(a) 
Except in designated areas, it shall be unlawful for any person to camp in any public area.
(b) 
As used herein, the term “public area” shall mean an outdoor area to which the public has access and includes, but is not limited to, streets, highways, parks, parking lots, alleyways, pedestrian ways, and the common areas of the school, hospitals, apartment houses, office buildings, transport facilities, and shops.
(c) 
For purposes of this section, the term “camp” means to use a public area for living accommodations for purposes such as, but not limited to, the following:
(1) 
Sleeping, or making preparations to sleep, including the laying down of bedding for the purpose of sleeping;
(2) 
Storing personal belongings;
(3) 
Making a fire;
(4) 
Using tents or shelter or other structure or vehicle for sleeping;
(5) 
Carrying on cooking activities; or
(6)

────────────────────

Exercises –
A. According to the camping ordinance, where may a person camp in a public area?
B. Turn the paragraph of the camping ordinance that begins "As used herein, the term “public area”" into a short list.
C. Extend the camping ordinance past its last complete line, in the same style.
The records that come next have nothing to do with the camping ordinance.

Data section –
────────────────────

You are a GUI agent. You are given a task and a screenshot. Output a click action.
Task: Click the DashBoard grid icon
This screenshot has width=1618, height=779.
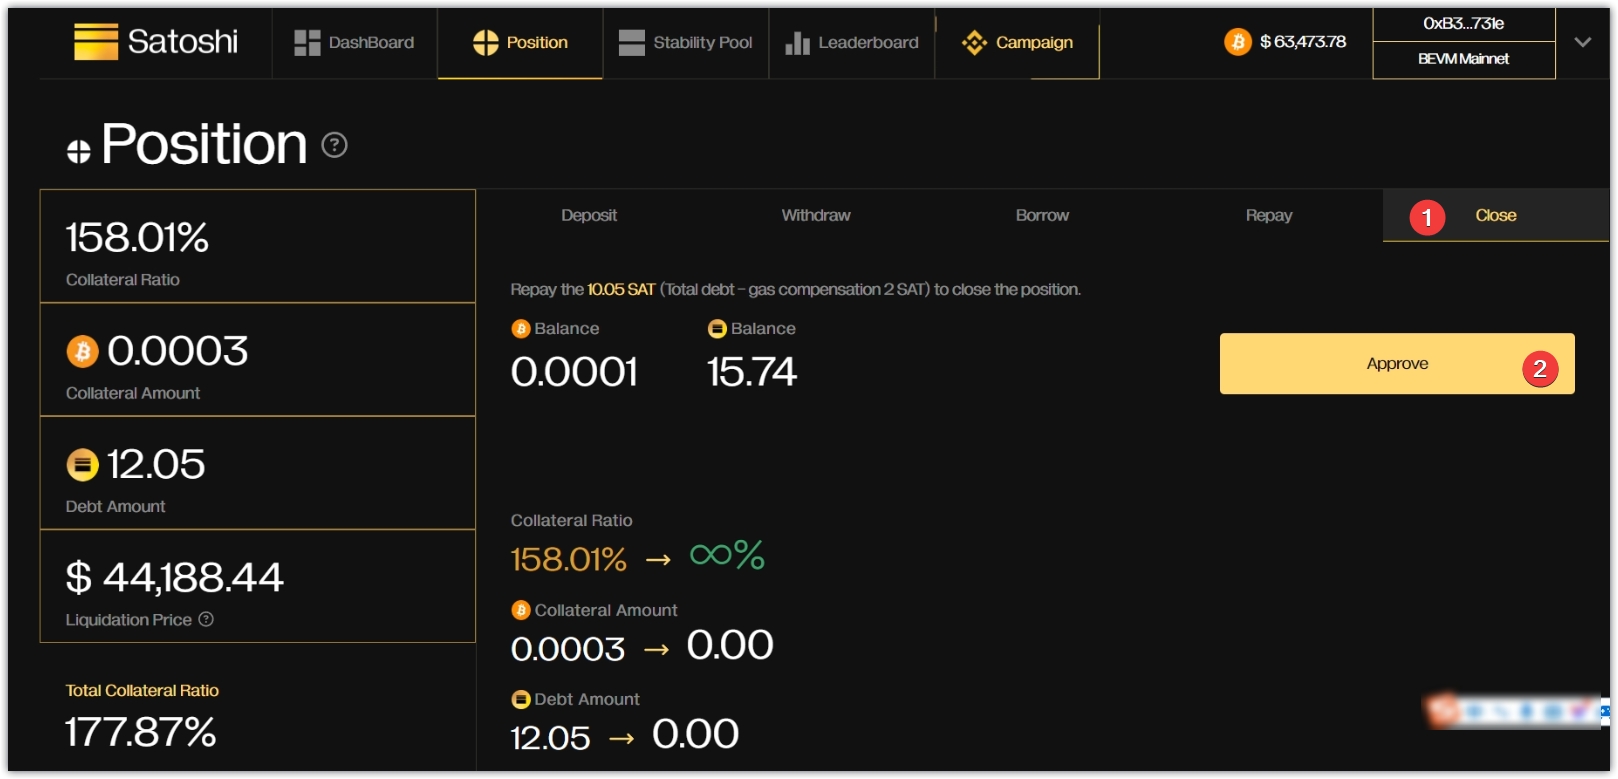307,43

────────────────────

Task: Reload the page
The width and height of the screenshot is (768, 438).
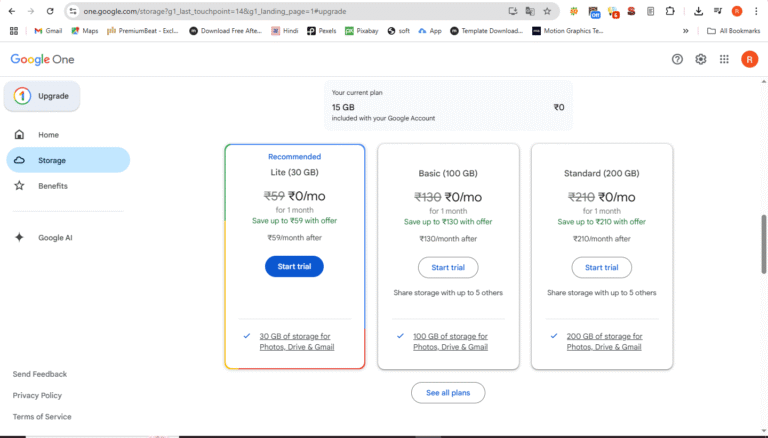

────────────────────

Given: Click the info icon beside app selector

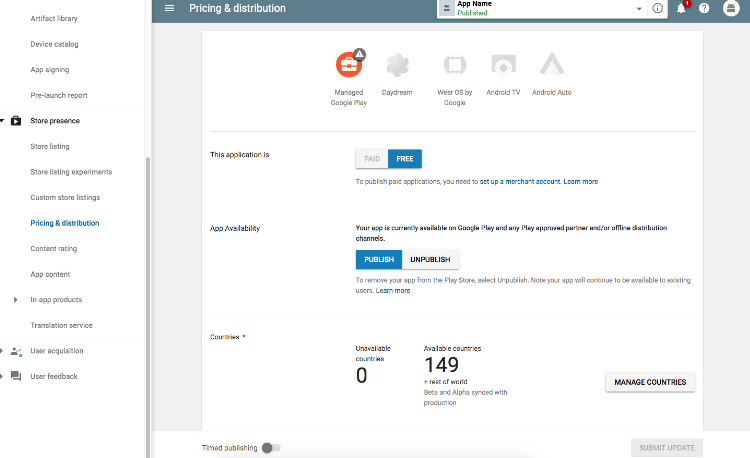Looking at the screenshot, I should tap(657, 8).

────────────────────

Results of the exercise –
A. Only in designated areas.

B.
A "public area" is an outdoor area the public can reach. It includes, among others:
- streets and highways
- parks
- parking lots
- alleyways and pedestrian ways
- common areas of the school, hospitals, apartment houses, office buildings, transport facilities, and shops

C.
Doing any digging or earth breaking.
(d) 
The activities listed in subsection (c) of this section shall constitute camping when it reasonably appears, in light of all the circumstances, that the participants, in conducting these activities, are in fact using the area for living accommodations purposes, regardless of the intent of the participants or the nature of any other activities in which they may also be engaging.
(e) 
It shall be an affirmative defense to prosecution that a person is the person who owns the property or has secured the permission of the property owner to camp in a public area.